Example: Scan results in Rapid7 — drill down on what is left

The pipeline verification

So far, all sounds good. But what do you do in case of errors? How do you automate the addition and removal of security changes together with a verification step? And once the checks have passed, how can you copy encrypted versions of the golden-hardened AMI across all your account for automation to pick the new AMI up from now on?

Enter our own DevSecOps Pipeline:

Illustrating the AMI Hardening Compliance Pipeline

Once the code has been checked in and packer has completed baking a new AMI,
A testing environment is spun up via Terraform with the new image fed as the AMI to use.

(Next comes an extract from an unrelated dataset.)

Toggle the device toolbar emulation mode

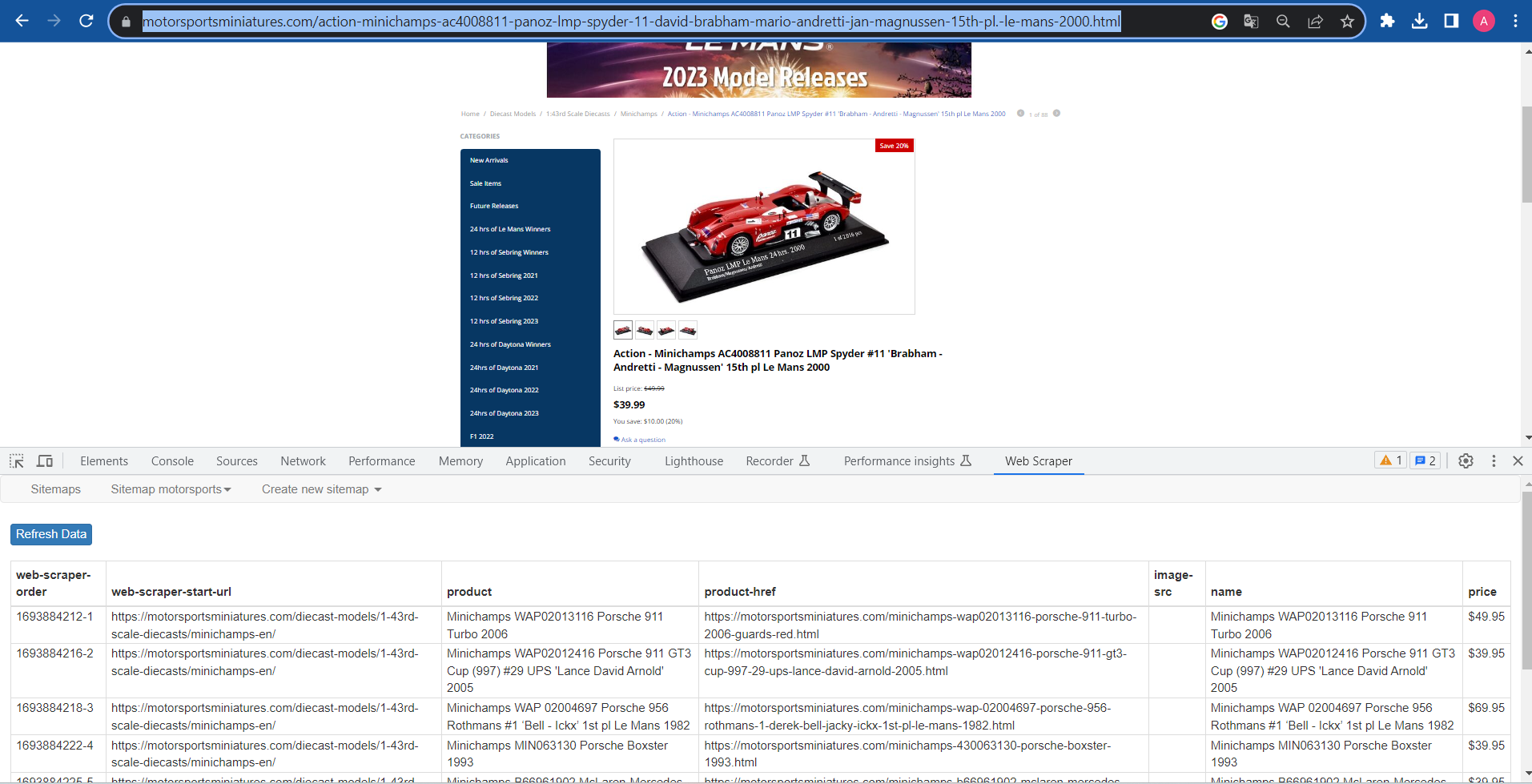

Once the environment is up, our latest build is pushed to it;
Tests verify all our services come up correctly; if the tests don’t pass, go back to the first stage and continue working on the scripts to secure the image; if the tests do pass:
Tag the new golden-hardened image;
Encrypt and copy the AMI to all our AWS Accounts.

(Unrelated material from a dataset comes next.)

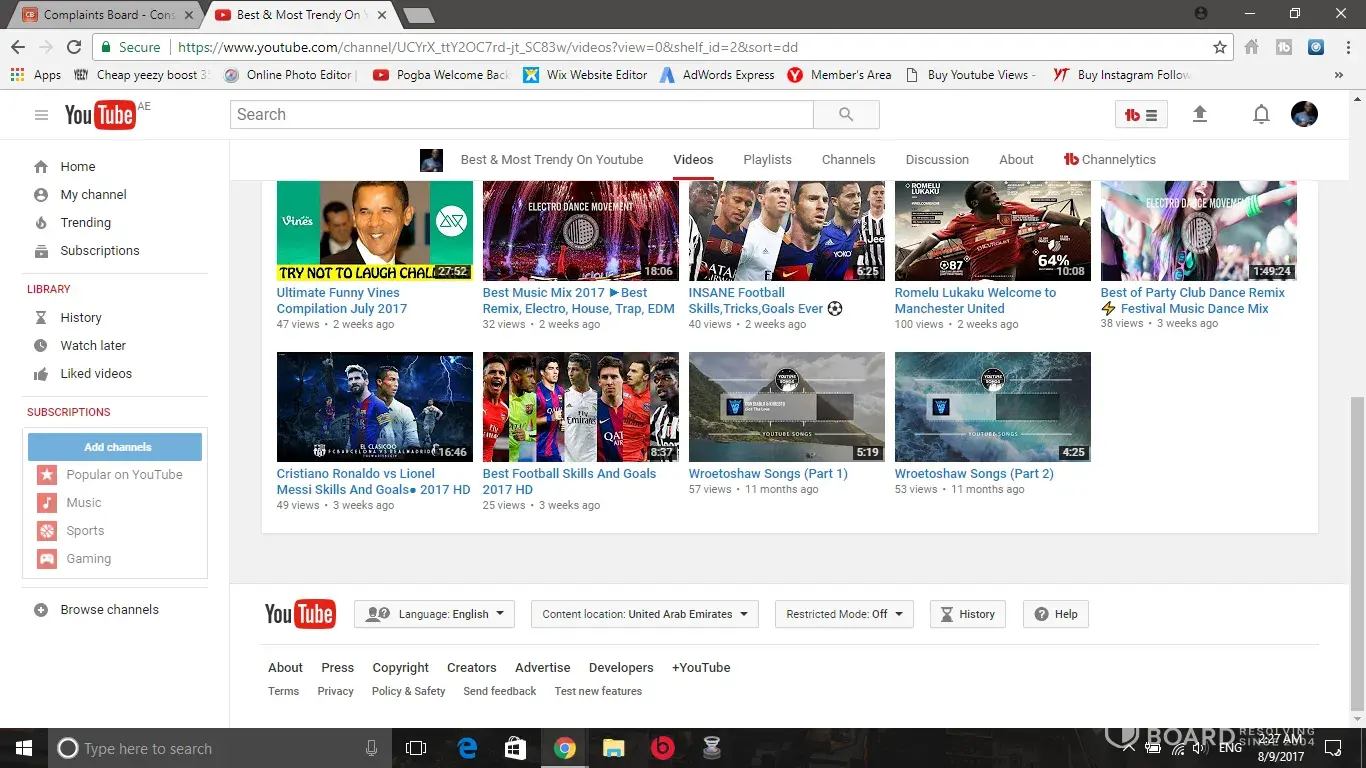Expand the Restricted Mode: Off dropdown

844,614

The whole process is automated and kicked off the moment after security scripts are checked in and a new packer build is initiated.

The beauty of this process is that:

It is extremely fast, giving us immediate feedback;
Once an image passes, any other environments we maintain will autoscale (when needed) to the new version of the image.
Any operating system can be the starting point of the pipeline. We only need to reference a different edition of the CIS Benchmarks and adapt our scripts to work with said OS (various flavors of Linux and Windows are supported — even Containers and Kubernetes have their own CIS Benchmarks of reference).

And especially:

To patch servers and environments as a whole, we just need to destroy nodes in autoscaling groups in a blue/green deployment fashion and patch it all during business hours without downtime for our customers.

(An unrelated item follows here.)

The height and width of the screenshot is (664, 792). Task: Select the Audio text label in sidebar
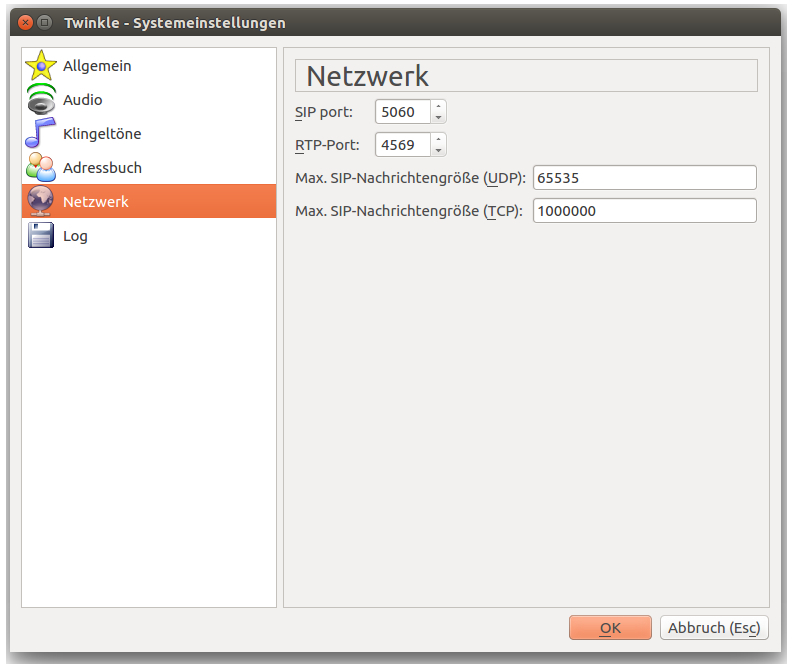pyautogui.click(x=82, y=100)
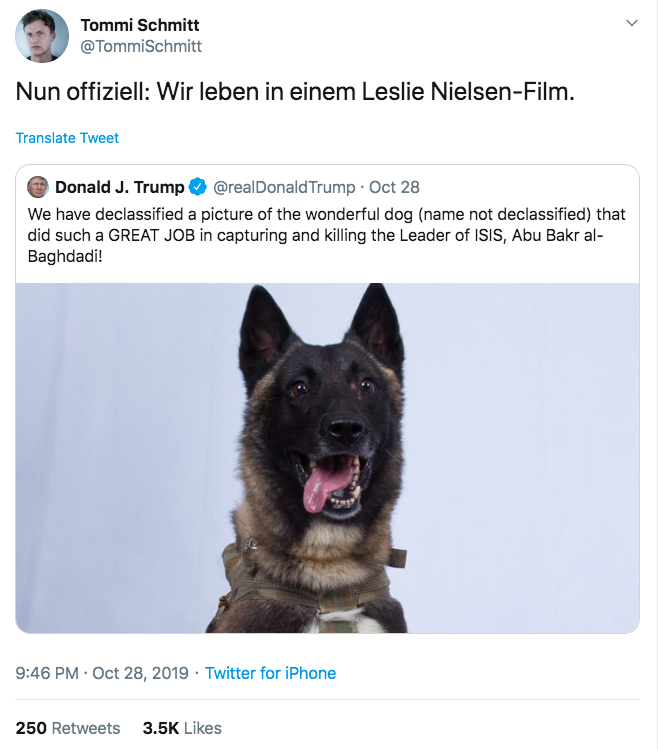Viewport: 658px width, 750px height.
Task: View the 3.5K Likes list
Action: pyautogui.click(x=182, y=728)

This process improved our confidence in our platforms and gives us an immediate way to track where do we stand and how much more secure we are with every iteration that goes by.

What to do when things go wrong

Now imagine something goes wrong with your automation. Murphy’s laws knows it (If it can happen, it will happen.) How can you quickly revert and prevent your automated pipelines from breaking all over?

Recently, a bug in cloud-init and aws-cli has inflicted significant amount of pain to many cloud implementations, with shops all over scrambled to find a solution: https://github.com/urllib3/urllib3/issues/1456. To make a long story short, since we are not focused on this specific issue, a broken dependency between the requests and urllib3 libraries in python broke the cloud-init automation responsible to finish setting up a server in AWS.

Once we identified the issue and reported a solution (https://github.com/aws/aws-cli/issues/3678)

we were able to pin the desired version of requests in our AMI in code, ship it through our continuous compliance pipeline, tests passed and we were back in business with the confidence that all our checks and verification passed!

All in a matter of seconds:

code was changed giving us the ability to edit the exact line responsible for mayhem;
we stayed secure and committed additional hardening scripts;
we avoided scrambling or regressing by reactivating old snapshots keeping us anchored to the past; and especially
we shipped a new AMI and all automation started feeding from it like nothing happened.

Conclusion

Staying secure and compliant is crucial for us. We want to ensure our customers and their data flows through our infrastructure are at the highest level of security and compliance available at the moment. The ability to make quick pivots and adjustments, in case of incompatible code, and to verify quickly our infrastructure-code is working as expected, is what makes this a true DevSecOps pipeline. The continuous compliance pipeline allows us to maintain a secure, yet innovative pipeline, verified by our tests allows us to ship infrastructure at the highest level of confidence possible.

Security does not have to mean slow pace. Compliance does not have to mean bureaucracy and sluggish procedures. We can be fast, secure, and confident while highly available.